Write the next part of the personal essay on Lynch below, picking up right after its final paragraph.

- Quoted text
=-=-=-=-=

It was always going to end this way. Somewhere between a slow-motion shot and the high-pitched sound of an old record skipping in an empty diner. A red telephone ringing in the distance, unanswered. A cigarette burning itself down to nothing in an ashtray that no one remembers lighting. A woman in a silver dress right under the streetlamp, turning her head too slowly, like she already knows what’s behind her. The coffee is still hot. Maybe it isn’t. Maybe time has stopped moving altogether, frozen in a single frame, the kind that flickers slightly at the edges, just enough to let you know you’re watching something not meant to be seen.
I have not seen all his films, but does one need to watch every cloud in the sky to understand the storm? What is knowledge anyway, if not an endless loop of trying to make sense of something that refuses to be understood?
As the news of his passing flooding my feed, I see a 20 year old Yashh, watching a random interview of a man in black shades, seated before his laptop in a lit room, a space that seems to have witnessed light for the first time in 5 years. Now you know, where the idea of being in a dark room all the time, devoid of sunlight, comes from. Cool. He said, "I learned that just beneath the surface there's another world, and still different worlds as you dig deeper. I knew it as a kid, but I couldn't find the proof. It was just a kind of feeling. There is goodness in blue skies and flowers, but another force, a wild pain and decay, also accompanies everything." I think this pretty much sums up the state of 'most of my being.'
Lynch was the feeling of walking into a room and forgetting why you are there. He was the half-remembered dream that lingers just at the edge of waking life, the familiar stranger on a train who looks at you just a little too long. He was not interested in the obvious. He made that very clear. He was interested in the space JUST right next to the obvious, where he could fold time like origami.

=-=-=-=-=

- Data excerpt
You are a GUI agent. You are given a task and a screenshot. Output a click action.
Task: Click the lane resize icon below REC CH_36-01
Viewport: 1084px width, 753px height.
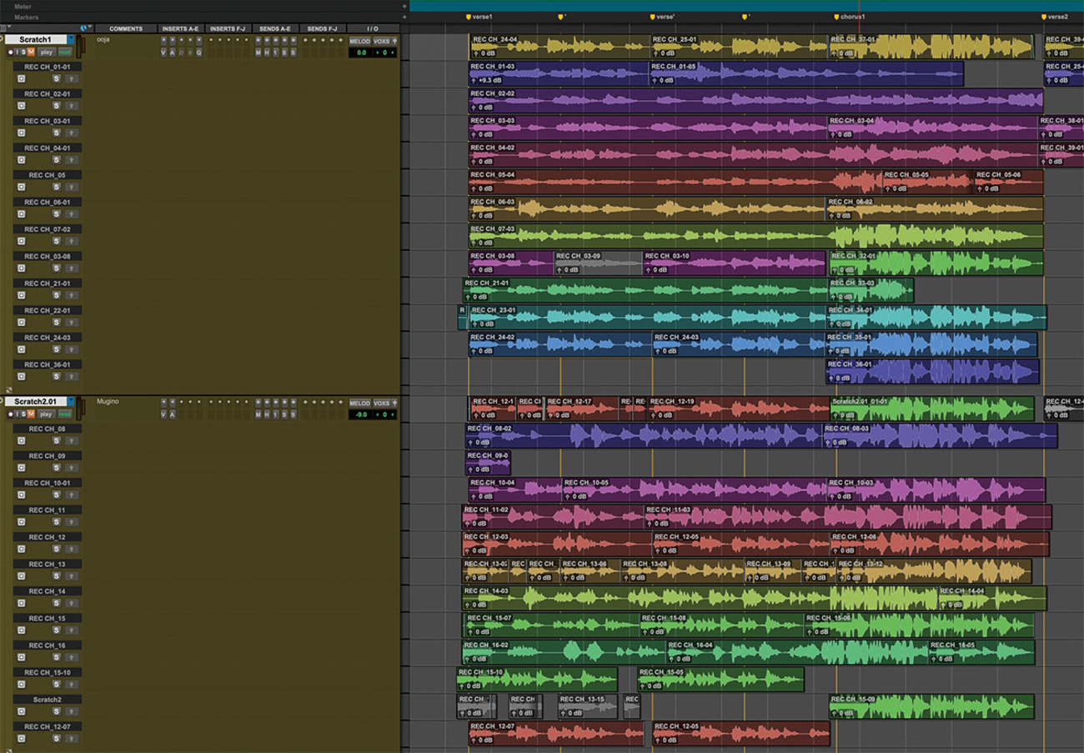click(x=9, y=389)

=-=-=-=-=

- Task output
God, he hated explanations. He never explained, only invited. And isn’t that what the greatest artists do? I want to believe that. I want to embrace it fully, to let mystery and subtlety breathe without suffocating everything with meaning and shapes. But I've struggled all my life. Because explaining is easy, and not explaining feels like standing at the edge of a dark forest, resisting the urge to light the world on fire. I know mind craves resolution, but I also know Lynch taught me that resolution is often where things go to die.
I have carried/tried to carry his philosophy more than I have consumed his work. And I know I'm failing. I am (not) fine with it. It's not coming from the chamber of my shortcomings, but someplace deeper than that.
Because even now, as I write this, I am explaining him. Trying to contain something uncontainable. He understood that it’s beautiful when things are allowed to be mysterious. If everything is clear, then you lose interest. And yet, I am wanting to pin it all down, to outline why his work matters, why his presence (and absence) in the world felt like a crack in reality where something larger could slip through. Perhaps that’s my mistake to think I need to make sense of what he left behind, when all he ever asked was: feel it.
I think I am feeling it. I'm feeling it. Being in an impossible room, where black coffee is being poured endlessly and you see the doughnuts lying around at odd places. I know he's here. Just outside the frame. Still whispering (or yelling): Keep your eye on the doughnut, not on the hole.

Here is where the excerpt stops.